In a sermon on Mark 12 28-34, this is often where the rubber meets the road. It's easy to say we love a God we can't see. It's much harder to love the neighbor we can see, especially when they're annoying or have different political views or live a lifestyle we don't understand. But Jesus says this is the "most important" part of the whole deal.

Love is Better Than Ritual

One of the coolest parts of this story is the scribe's reaction. He doesn't just nod and walk away. He repeats what Jesus said and then adds his own insight: loving God and neighbor is "much more than all whole burnt offerings and sacrifices."

That was a bold thing to say. They were standing in the Temple, a place literally built for offerings and sacrifices. The entire economy and religious structure of the city revolved around those rituals. But the scribe realized that the rituals were supposed to be a sign of a loving heart, not a substitute for one.

Think about it in modern terms. We have our own "sacrifices." We have church attendance, giving to charity, volunteering for committees, and following certain moral codes. None of those things are bad—in fact, they're good!—but if they aren't fueled by a genuine love for God and others, they're just empty noise. God doesn't want our "stuff" as much as He wants our "us."

Not Far From the Kingdom

The passage ends with a statement from Jesus that is both encouraging and a little bit haunting. He sees that the scribe answered wisely and says, "You are not far from the kingdom of God."

On one hand, that's a huge compliment. Jesus is telling this man that he "gets it" in a way the other religious leaders didn't. He understood the heart of the Law.

But on the other hand, "not far" isn't the same thing as "in."

You can know the right answers. You can agree with Jesus. You can admire His teaching and understand the importance of love. But the Kingdom of God isn't just about intellectual agreement; it's about surrender. It's about actually doing the loving. It's about moving from the "not far" category into a living relationship where those two commandments become the north star of your life.

Bringing it Home

So, what does this mean for us as we wrap up this sermon on Mark 12 28-34?

It means we need to do a little bit of a heart check. If someone looked at your life—your calendar, your bank account, the way you talk to your spouse, the way you treat the cashier at the grocery store—would they see someone who is striving to love God with everything and their neighbor as themselves?

The beauty of this passage is that Jesus simplifies everything.

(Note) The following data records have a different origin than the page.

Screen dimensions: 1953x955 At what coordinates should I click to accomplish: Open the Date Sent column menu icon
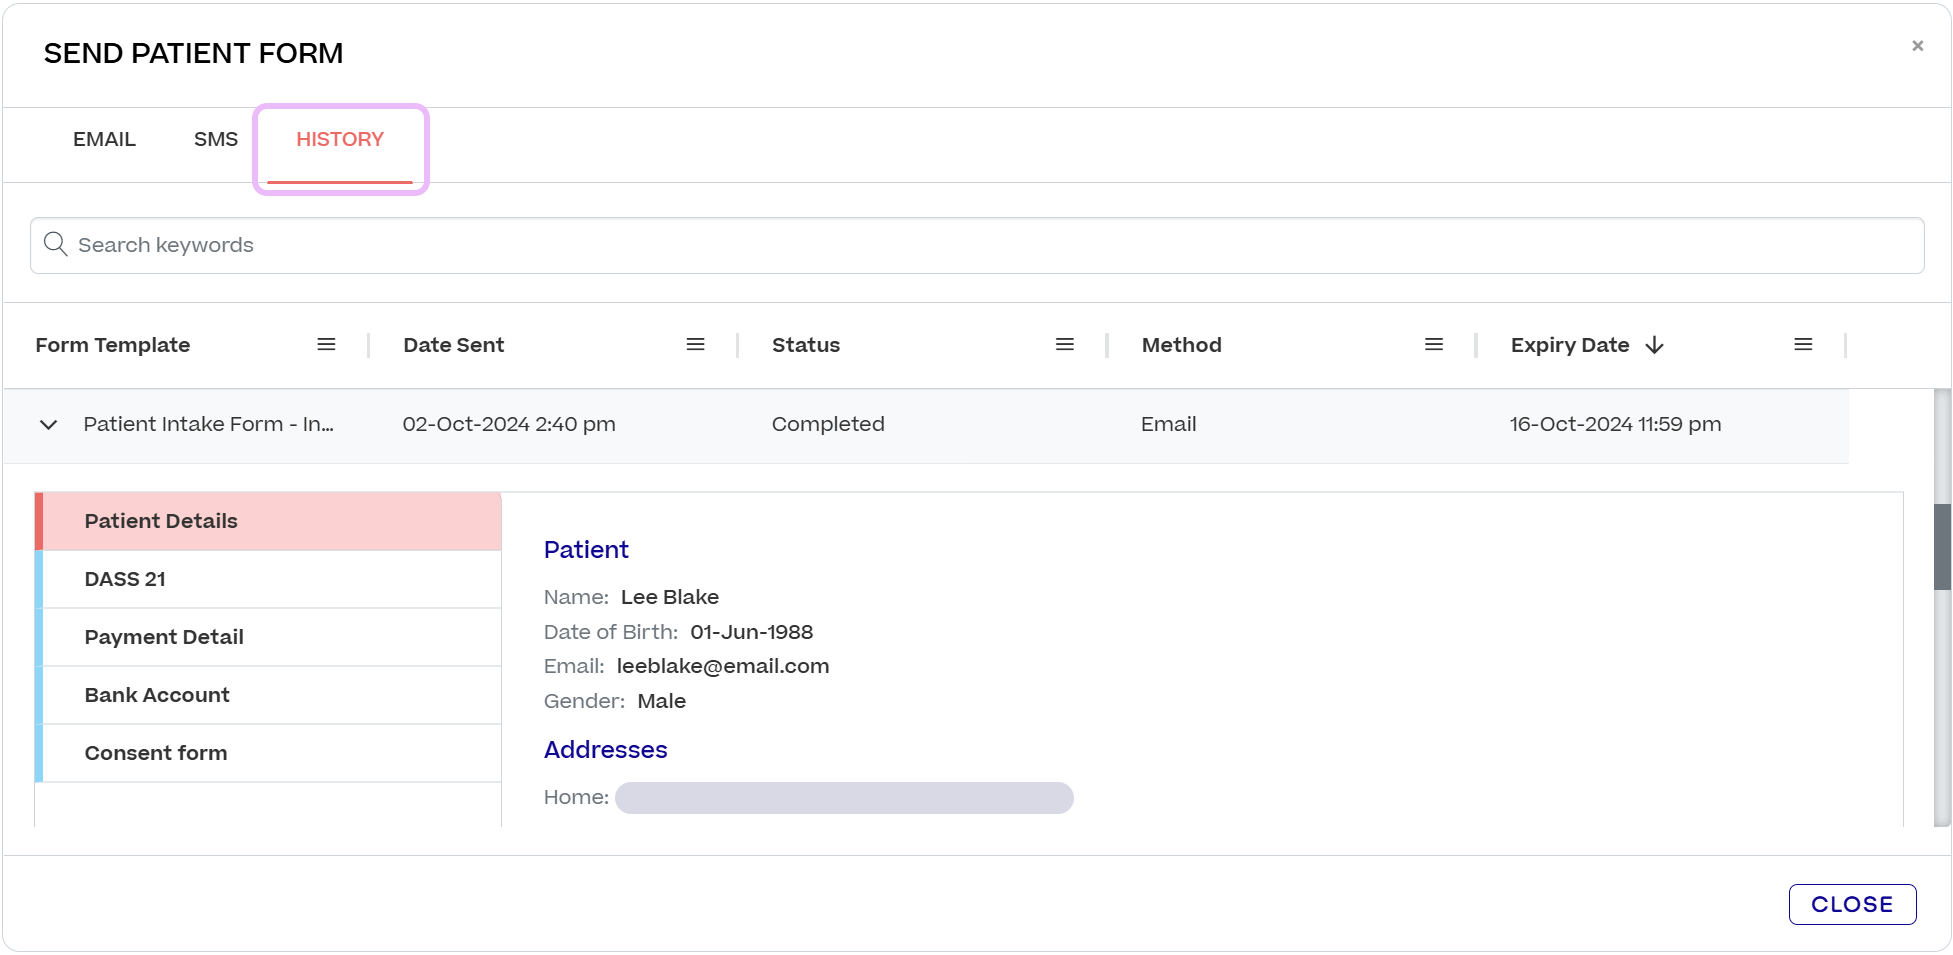696,344
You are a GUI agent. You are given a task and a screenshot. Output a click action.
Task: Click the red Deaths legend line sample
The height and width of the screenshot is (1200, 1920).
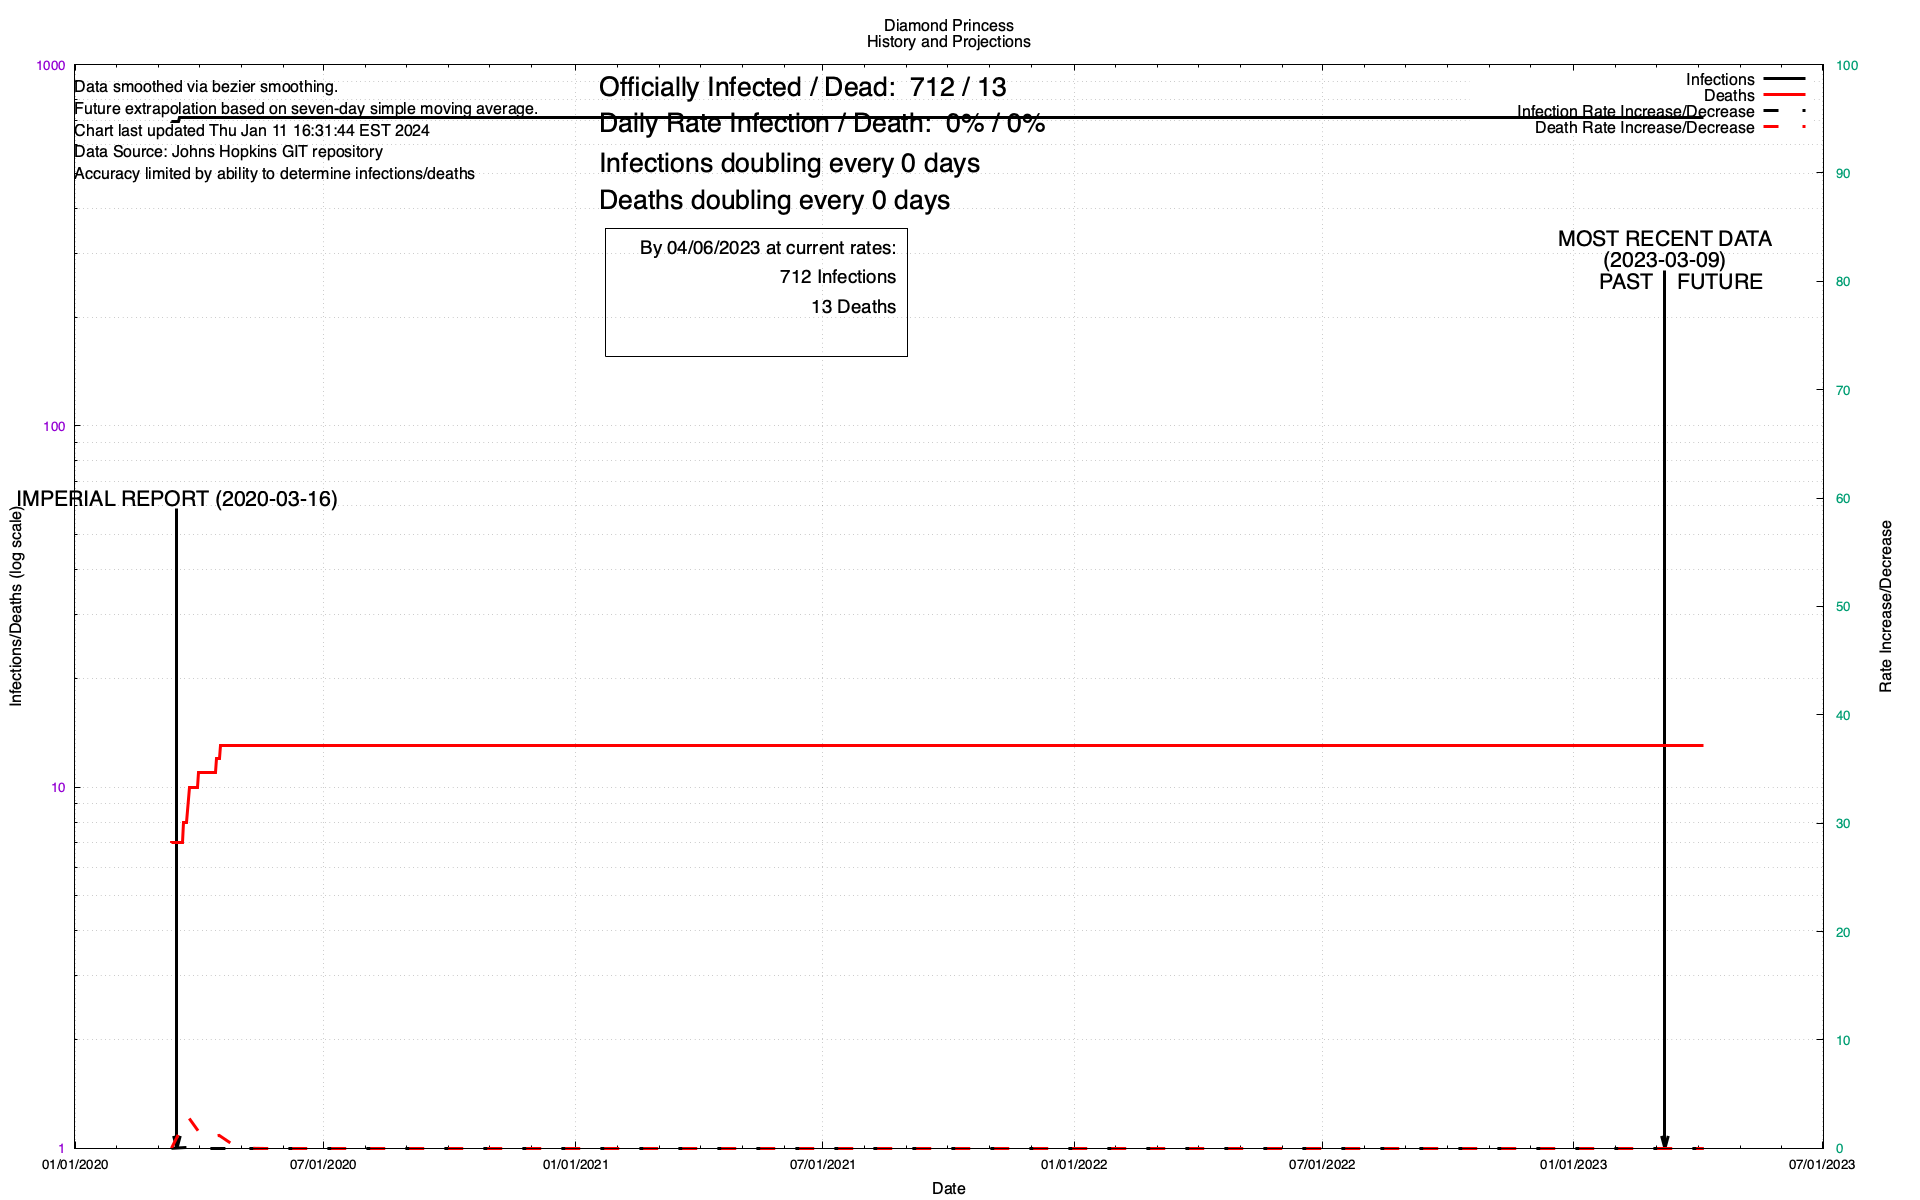coord(1784,95)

Faith isn't about keeping 613 rules perfectly. It isn't about being the smartest person in the room or the most religious person in the pews. It's about love.

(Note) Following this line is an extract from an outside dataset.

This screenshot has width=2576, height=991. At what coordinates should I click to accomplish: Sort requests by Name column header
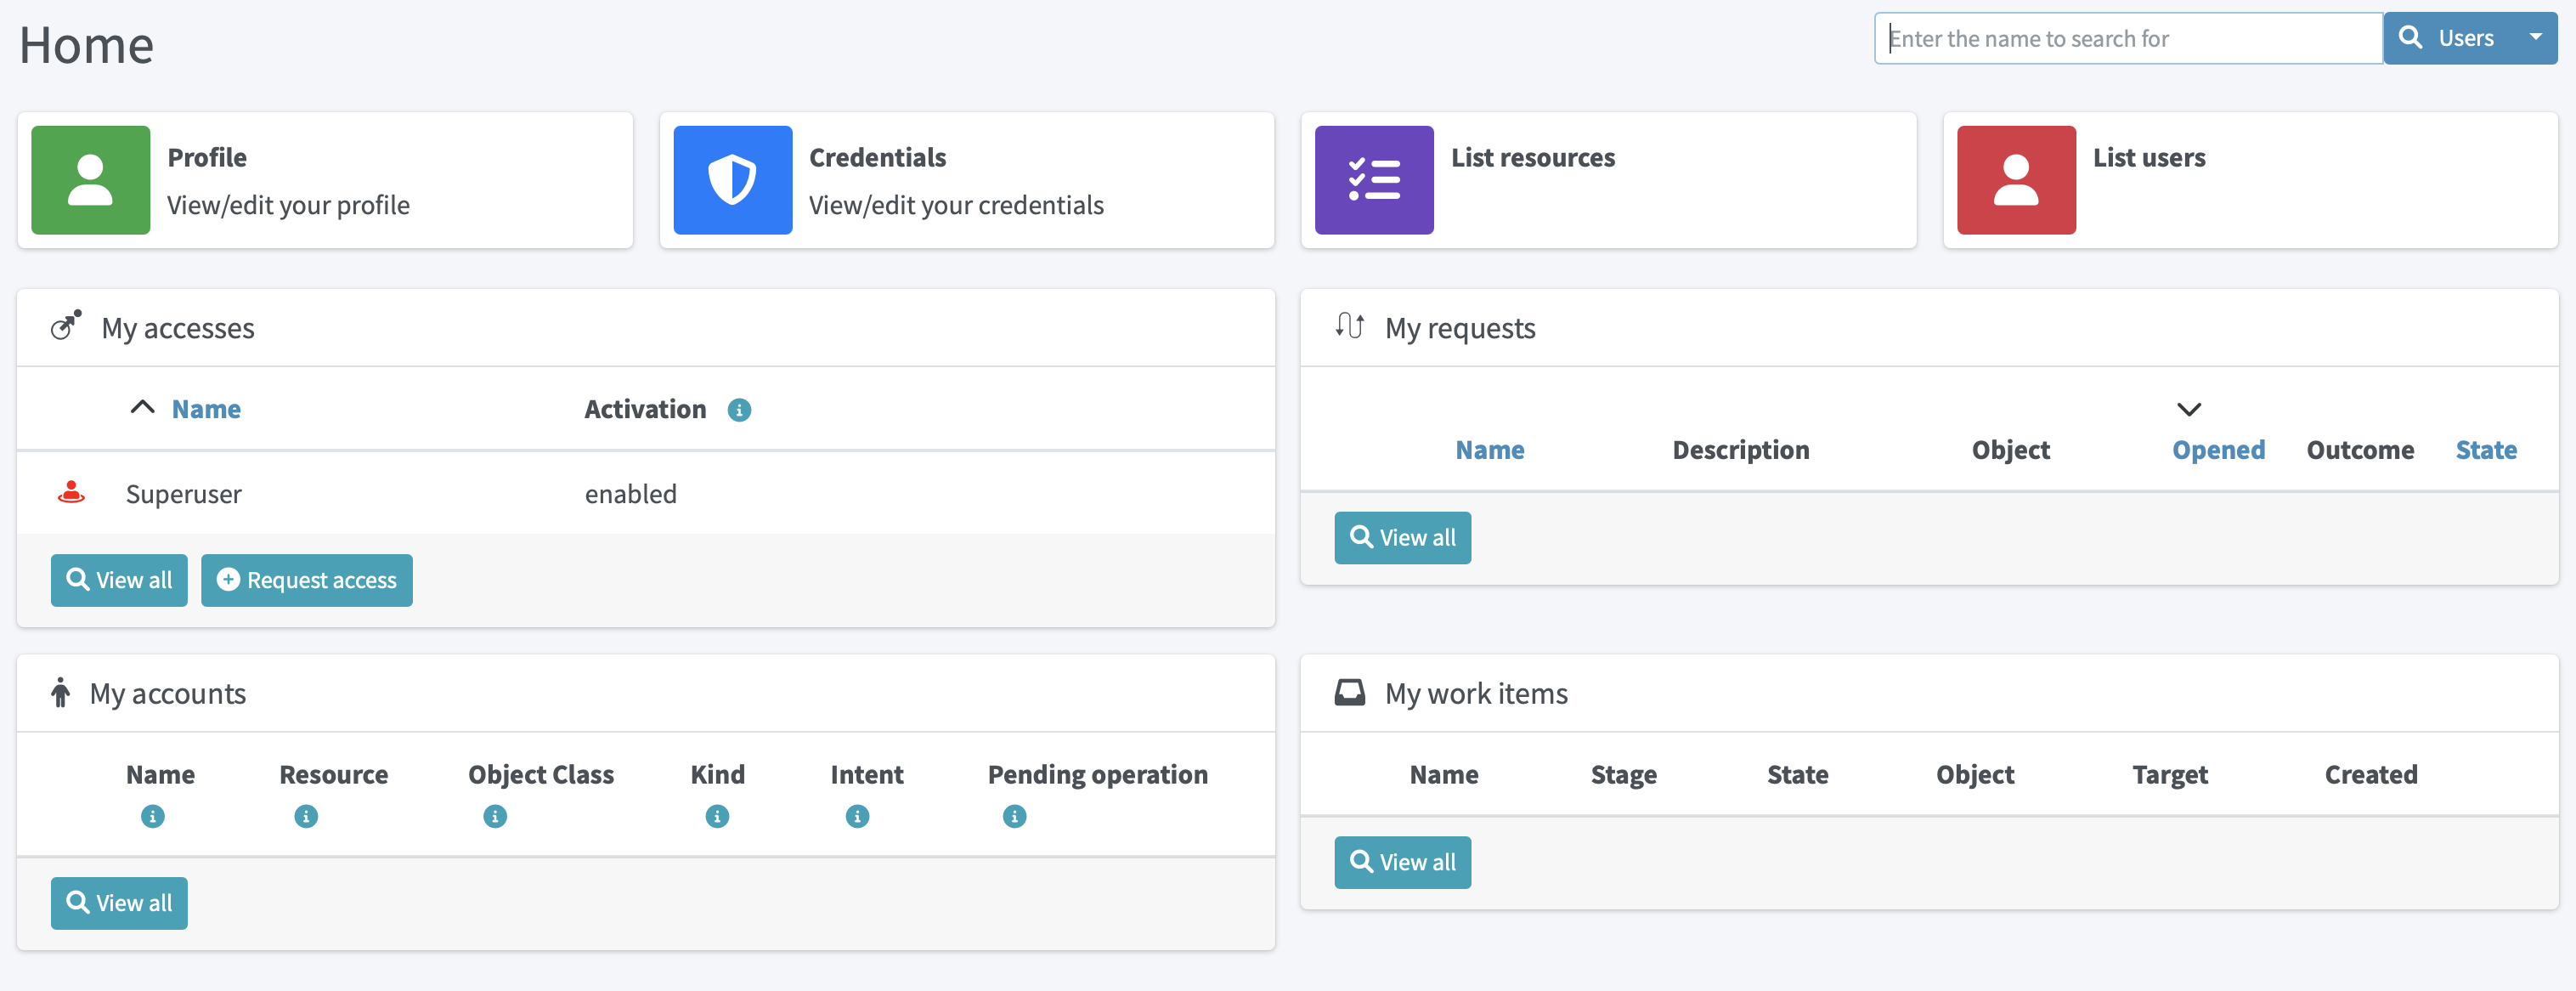(x=1489, y=450)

That sounds simple, but we all know it's the hardest thing in the world to do. We can't do it on our own strength. We need the grace of the one who spoke these words to help us live them out.

Jesus didn't just preach this sermon; He lived it. He loved God perfectly and He loved us—His neighbors—so much that He gave His life for us. When we realize how much we are loved by Him, it becomes a lot easier to start loving Him and others back.

Maybe today is the day to move from being "not far" from the Kingdom to stepping right into the middle of it. It starts with a simple "yes" to the command to love. Everything else is just details.